About this task
Return only the stretch of the material below that begins with the line containing "Screen dimensions: 1506x812" and ends with the line containing "1537x772 pixels.", exactly; both of those lines belong to it.
>>>>>
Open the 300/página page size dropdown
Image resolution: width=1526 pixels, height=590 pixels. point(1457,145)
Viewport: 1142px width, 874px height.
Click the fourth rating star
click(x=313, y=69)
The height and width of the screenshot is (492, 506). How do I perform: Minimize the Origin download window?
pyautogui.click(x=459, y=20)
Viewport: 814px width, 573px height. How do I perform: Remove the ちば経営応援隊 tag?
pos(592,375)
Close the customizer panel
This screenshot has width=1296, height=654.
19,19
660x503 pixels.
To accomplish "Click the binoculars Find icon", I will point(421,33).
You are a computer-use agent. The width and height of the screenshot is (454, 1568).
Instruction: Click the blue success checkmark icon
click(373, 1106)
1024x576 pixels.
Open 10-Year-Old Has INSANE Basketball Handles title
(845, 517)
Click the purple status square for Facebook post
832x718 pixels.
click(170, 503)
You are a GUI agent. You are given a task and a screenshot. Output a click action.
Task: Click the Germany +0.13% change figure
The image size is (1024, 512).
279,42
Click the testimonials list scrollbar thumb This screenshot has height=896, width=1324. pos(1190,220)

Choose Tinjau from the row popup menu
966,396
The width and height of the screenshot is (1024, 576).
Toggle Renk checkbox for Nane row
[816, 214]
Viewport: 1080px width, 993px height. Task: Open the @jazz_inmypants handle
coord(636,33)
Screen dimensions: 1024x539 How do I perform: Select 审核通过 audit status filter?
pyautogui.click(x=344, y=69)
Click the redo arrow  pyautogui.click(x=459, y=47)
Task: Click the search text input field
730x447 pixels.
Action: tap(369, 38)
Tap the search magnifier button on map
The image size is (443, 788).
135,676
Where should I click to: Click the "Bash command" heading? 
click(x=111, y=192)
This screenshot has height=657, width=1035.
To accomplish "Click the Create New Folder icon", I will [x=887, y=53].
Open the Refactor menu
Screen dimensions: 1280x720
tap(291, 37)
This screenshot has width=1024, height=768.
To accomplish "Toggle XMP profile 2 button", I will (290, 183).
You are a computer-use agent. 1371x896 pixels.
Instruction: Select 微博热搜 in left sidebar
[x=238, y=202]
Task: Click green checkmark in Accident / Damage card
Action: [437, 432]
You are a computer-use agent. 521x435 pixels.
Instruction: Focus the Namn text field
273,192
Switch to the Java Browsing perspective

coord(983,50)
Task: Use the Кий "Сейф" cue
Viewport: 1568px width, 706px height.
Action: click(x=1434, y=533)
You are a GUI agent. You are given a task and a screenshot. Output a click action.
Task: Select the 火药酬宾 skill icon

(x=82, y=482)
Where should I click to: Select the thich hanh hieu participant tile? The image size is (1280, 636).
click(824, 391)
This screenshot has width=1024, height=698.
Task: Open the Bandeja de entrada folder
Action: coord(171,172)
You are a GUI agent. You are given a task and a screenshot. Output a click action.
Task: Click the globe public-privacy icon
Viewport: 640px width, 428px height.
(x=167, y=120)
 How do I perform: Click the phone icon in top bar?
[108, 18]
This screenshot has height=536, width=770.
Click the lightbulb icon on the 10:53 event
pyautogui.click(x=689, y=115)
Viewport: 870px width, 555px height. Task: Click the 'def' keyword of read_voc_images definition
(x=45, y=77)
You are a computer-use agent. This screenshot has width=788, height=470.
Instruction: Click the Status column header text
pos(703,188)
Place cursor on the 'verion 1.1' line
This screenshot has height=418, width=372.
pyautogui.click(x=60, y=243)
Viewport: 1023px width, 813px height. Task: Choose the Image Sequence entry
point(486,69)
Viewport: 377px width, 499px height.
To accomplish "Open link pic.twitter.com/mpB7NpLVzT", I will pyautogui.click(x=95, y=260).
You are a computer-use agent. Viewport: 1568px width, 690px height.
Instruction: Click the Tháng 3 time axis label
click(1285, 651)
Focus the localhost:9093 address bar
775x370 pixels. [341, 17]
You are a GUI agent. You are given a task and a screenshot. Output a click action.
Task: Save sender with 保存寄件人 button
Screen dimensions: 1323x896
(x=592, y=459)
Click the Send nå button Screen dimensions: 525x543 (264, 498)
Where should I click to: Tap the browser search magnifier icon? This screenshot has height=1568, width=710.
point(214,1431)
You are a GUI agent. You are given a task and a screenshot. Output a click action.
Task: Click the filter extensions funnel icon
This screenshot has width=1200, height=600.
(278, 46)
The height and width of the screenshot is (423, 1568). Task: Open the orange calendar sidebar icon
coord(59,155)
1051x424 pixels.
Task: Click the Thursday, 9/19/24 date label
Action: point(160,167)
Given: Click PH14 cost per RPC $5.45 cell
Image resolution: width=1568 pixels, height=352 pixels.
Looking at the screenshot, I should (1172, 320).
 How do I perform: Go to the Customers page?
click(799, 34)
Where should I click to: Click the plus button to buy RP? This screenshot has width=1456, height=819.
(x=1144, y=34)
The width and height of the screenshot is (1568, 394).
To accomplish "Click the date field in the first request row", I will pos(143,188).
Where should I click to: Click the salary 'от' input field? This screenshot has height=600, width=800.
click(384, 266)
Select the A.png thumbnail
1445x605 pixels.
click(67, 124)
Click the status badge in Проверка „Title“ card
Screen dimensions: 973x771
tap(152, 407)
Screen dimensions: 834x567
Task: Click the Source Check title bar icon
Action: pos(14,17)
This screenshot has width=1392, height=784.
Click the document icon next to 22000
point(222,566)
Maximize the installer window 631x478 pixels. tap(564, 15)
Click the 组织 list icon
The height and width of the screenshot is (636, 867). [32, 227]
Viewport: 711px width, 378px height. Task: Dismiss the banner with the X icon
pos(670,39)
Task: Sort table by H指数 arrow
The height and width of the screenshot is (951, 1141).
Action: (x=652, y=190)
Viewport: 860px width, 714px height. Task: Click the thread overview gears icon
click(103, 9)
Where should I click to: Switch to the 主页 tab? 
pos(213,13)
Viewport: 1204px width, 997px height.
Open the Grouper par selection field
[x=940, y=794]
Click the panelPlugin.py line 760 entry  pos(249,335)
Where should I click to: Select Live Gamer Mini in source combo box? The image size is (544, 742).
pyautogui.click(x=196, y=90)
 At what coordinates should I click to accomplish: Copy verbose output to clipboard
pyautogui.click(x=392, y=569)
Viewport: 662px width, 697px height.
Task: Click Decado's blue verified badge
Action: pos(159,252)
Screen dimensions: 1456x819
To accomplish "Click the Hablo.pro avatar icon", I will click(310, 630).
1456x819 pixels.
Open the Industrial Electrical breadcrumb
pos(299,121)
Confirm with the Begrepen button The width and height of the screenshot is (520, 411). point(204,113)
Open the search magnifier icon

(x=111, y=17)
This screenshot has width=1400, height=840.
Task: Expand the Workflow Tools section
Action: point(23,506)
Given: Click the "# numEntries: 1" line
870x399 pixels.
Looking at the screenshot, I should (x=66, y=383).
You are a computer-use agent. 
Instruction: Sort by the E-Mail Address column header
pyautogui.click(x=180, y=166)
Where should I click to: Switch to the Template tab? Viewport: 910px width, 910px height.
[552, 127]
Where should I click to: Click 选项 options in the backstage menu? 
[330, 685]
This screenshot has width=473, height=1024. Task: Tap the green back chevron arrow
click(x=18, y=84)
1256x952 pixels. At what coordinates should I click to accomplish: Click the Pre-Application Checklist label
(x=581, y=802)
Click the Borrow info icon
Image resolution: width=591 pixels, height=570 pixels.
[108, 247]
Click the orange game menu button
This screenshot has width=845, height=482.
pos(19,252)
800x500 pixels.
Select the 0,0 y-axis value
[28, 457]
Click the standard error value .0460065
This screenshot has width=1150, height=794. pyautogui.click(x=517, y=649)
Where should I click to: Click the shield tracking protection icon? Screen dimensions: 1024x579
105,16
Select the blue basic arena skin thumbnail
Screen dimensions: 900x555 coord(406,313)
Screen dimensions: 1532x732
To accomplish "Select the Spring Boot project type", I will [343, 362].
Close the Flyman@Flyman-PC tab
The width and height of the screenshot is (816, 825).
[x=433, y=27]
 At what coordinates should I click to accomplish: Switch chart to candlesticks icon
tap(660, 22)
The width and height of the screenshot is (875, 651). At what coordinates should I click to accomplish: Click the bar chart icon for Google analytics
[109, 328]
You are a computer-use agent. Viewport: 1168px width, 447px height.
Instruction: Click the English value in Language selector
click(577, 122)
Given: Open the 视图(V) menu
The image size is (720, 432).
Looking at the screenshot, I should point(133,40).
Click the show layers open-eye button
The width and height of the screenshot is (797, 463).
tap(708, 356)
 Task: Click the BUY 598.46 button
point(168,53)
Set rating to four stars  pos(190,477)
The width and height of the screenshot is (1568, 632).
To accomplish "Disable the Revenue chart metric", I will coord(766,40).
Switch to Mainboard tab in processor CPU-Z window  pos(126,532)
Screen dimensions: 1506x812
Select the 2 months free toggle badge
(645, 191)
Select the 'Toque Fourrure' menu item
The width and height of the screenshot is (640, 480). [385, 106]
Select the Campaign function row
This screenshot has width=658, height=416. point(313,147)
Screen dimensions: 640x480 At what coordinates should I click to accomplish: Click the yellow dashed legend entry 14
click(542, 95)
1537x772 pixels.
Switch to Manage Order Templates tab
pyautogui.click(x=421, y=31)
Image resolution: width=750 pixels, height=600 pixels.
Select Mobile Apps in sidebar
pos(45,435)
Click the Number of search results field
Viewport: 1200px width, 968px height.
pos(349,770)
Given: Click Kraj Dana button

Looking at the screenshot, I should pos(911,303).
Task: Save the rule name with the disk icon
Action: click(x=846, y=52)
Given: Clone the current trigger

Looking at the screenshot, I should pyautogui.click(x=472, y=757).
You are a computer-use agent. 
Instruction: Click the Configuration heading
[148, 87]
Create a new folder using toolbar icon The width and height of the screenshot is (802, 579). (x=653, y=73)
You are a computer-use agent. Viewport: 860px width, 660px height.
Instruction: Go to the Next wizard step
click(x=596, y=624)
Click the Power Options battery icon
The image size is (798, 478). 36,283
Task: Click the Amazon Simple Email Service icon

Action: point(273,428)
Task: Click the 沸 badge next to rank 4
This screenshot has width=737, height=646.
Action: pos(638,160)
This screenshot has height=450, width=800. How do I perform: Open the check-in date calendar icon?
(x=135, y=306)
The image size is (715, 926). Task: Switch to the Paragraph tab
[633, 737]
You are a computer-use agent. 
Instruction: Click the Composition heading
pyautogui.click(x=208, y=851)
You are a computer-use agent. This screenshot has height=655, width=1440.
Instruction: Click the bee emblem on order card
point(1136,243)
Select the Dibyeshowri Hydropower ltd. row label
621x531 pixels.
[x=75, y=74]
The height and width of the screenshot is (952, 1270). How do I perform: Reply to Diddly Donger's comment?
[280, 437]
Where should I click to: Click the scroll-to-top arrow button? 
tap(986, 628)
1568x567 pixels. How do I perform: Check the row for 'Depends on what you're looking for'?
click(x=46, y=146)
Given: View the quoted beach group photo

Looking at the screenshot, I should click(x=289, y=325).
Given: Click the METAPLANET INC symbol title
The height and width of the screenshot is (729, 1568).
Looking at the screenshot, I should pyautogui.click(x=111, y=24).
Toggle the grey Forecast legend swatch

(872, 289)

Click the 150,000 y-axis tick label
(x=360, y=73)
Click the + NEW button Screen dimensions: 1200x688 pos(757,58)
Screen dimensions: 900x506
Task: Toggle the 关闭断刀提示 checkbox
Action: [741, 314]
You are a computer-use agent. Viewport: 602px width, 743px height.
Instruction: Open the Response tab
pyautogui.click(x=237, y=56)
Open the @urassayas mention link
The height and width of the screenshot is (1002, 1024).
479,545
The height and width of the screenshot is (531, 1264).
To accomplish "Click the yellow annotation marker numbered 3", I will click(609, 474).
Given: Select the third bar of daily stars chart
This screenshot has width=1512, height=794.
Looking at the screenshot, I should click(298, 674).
<<<<<
Result
Screen dimensions: 1506x812
Select the 2 months free toggle badge
(645, 191)
Select the 'Toque Fourrure' menu item
The width and height of the screenshot is (640, 480). [385, 106]
Select the Campaign function row
This screenshot has width=658, height=416. point(313,147)
Screen dimensions: 640x480 At what coordinates should I click to accomplish: Click the yellow dashed legend entry 14
click(542, 95)
1537x772 pixels.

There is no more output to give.